* **DÉTAILS DE L'EXERCICE**
Relevez et recopiez chaque ligne des entrées ci-dessous qui contient le mot « Open », en tenant compte des majuscules et des minuscules.

* **ENTRÉES AFFICHÉES**
===============

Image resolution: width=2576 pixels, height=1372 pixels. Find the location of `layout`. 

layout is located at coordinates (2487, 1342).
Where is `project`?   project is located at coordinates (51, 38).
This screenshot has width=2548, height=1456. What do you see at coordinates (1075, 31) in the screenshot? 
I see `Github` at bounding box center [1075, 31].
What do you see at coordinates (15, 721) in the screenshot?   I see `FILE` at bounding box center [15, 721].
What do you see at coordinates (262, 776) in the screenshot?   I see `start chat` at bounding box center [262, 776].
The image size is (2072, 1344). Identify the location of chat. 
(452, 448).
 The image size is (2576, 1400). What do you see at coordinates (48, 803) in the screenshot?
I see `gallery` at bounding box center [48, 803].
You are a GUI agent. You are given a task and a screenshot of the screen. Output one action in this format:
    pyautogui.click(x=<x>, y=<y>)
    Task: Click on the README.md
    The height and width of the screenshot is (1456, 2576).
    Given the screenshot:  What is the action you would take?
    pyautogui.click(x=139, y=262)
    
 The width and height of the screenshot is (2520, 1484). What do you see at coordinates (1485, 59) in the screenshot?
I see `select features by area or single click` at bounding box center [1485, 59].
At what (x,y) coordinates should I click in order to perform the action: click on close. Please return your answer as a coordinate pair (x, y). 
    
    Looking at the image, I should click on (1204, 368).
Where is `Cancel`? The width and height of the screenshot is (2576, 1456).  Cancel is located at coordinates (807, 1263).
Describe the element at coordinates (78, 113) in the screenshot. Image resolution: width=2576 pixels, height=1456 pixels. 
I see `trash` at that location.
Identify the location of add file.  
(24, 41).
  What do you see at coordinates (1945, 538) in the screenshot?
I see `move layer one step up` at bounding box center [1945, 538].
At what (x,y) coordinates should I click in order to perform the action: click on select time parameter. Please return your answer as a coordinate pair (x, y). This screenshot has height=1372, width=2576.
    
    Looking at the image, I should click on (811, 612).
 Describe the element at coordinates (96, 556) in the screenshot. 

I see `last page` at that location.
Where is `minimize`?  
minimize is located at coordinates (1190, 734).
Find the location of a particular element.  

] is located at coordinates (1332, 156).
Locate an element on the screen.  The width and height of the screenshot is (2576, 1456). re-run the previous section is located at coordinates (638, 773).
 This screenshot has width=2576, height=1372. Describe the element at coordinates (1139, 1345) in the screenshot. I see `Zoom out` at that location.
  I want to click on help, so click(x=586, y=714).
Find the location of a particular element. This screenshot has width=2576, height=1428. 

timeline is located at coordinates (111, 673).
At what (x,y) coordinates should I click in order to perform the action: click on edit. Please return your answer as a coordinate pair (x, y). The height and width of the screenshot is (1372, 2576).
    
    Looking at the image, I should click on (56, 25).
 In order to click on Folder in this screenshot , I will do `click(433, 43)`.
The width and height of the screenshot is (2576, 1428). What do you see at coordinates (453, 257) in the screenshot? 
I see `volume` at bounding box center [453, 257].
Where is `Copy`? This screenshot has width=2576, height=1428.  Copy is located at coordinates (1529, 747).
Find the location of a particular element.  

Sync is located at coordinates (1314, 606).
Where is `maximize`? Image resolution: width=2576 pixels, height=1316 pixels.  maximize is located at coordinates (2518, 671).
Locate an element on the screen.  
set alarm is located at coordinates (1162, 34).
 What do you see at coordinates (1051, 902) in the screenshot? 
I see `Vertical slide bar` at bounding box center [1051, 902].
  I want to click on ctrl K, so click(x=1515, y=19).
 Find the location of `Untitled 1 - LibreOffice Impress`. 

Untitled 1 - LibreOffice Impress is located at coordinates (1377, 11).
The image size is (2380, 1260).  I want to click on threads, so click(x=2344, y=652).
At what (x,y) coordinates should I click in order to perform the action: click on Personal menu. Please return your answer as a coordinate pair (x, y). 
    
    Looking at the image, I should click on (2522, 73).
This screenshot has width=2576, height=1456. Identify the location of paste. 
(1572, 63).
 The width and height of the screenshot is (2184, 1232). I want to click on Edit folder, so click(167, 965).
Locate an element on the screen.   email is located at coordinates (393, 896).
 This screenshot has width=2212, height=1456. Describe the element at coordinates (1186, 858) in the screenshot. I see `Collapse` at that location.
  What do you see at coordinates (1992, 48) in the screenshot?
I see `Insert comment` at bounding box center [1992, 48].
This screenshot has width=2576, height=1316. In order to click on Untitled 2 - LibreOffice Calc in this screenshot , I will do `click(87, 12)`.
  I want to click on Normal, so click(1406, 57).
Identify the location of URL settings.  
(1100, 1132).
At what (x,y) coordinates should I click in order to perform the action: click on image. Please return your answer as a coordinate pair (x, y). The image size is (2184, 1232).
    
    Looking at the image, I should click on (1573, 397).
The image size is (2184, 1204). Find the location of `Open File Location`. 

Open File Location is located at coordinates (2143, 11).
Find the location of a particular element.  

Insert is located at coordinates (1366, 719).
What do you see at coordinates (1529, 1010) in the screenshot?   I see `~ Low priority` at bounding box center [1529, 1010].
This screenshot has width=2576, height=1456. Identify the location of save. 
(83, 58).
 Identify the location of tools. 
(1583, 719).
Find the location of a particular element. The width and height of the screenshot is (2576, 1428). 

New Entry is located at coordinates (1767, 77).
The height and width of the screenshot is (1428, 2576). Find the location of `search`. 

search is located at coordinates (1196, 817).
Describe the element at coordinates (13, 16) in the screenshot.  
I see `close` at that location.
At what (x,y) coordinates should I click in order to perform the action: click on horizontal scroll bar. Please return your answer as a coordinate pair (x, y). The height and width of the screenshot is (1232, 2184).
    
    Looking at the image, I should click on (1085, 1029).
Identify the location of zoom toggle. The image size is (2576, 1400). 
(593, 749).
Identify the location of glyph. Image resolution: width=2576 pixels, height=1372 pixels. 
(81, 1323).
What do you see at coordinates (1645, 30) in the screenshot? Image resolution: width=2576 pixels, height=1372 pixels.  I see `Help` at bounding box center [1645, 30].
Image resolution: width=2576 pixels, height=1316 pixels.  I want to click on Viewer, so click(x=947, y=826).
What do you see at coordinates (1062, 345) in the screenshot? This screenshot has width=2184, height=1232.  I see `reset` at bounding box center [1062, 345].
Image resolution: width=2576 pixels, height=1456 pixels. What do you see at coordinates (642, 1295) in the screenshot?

===============

* **RÉSULTAT ATTENDU**
The image size is (2184, 1204). Find the location of `Open File Location`. 
Open File Location is located at coordinates (2143, 11).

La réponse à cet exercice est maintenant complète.